Surveys and other tenant interactions
All Councils & RSLs interviewed plan to engage with tenants via post-occupancy surveys or have done so already. This appears to be a standard approach across the board, regardless of the heating system installed. A few also plan to use surveys as an analogue method for energy monitoring, through collecting information on energy consumption and electricity tariffs via tenants' bills in order to gain a better understanding of the affordability of heat pumps.

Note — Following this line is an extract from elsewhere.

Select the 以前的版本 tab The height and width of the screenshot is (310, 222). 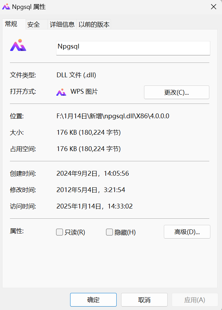(x=94, y=25)
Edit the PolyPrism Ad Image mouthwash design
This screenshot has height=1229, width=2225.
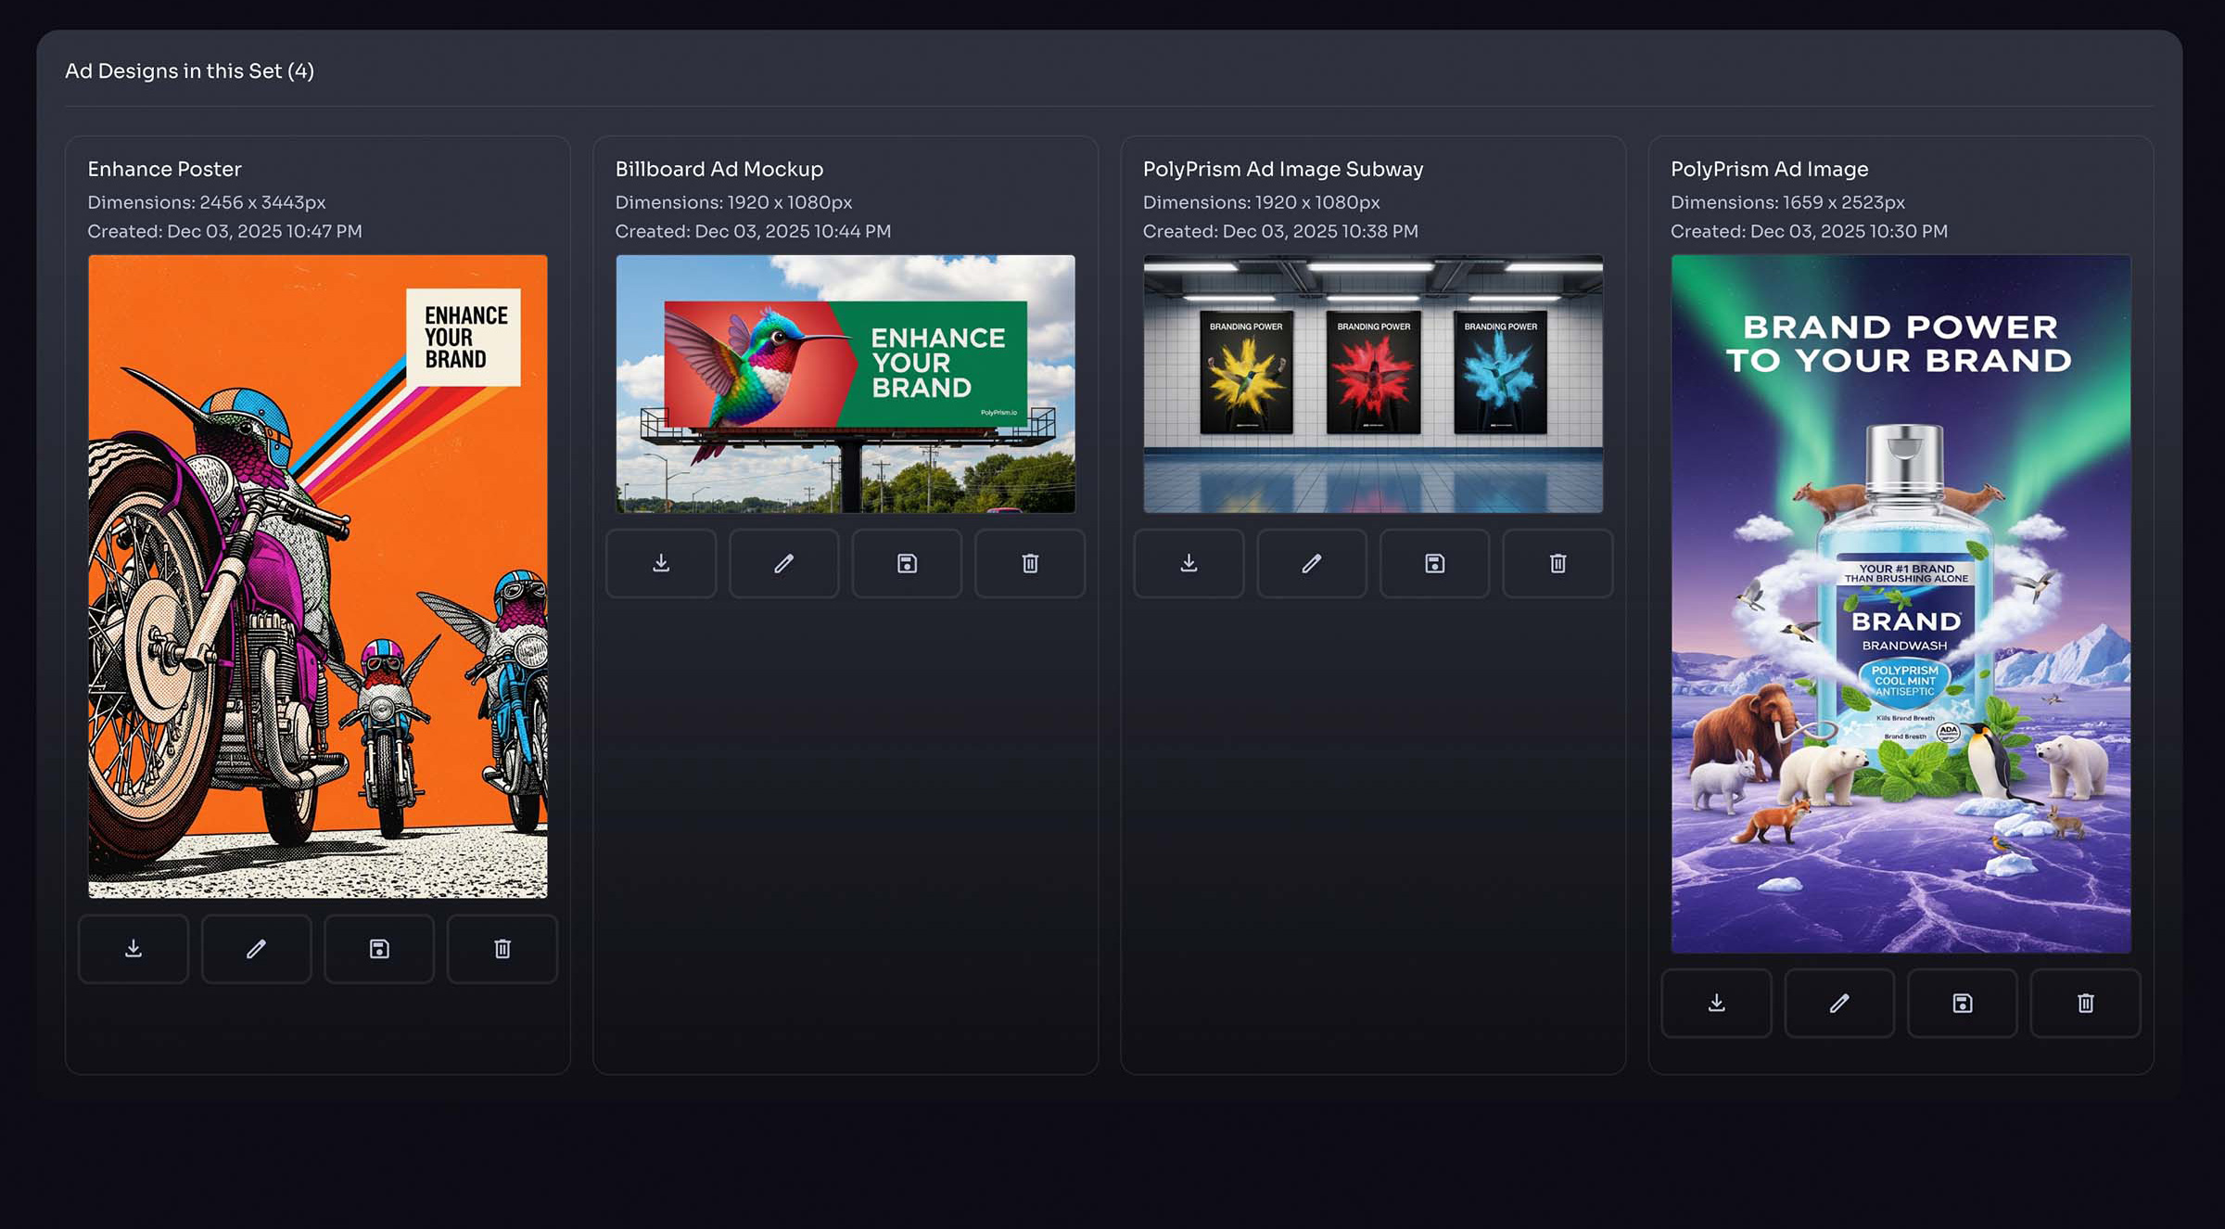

Several intend to take a more involved approach, including educating tenants on how to use their heating systems and, where ASHPs and/or heat batteries are installed, offering advice directly or via third parties on which electricity tariffs will secure cheaper energy bills. There was a general consensus that heat pumps are not inherently cheap to run and that they require the right electricity tariffs in order to be affordable to tenants, and that this advice was therefore necessary to ensure that the homes were affordable in all senses. Similarly, one Council plans to 'coach' tenants to switch to variable electricity tariffs, so that heat pumps and heat battery systems can be programmed to take in electricity from the grid at times when it is cheaper.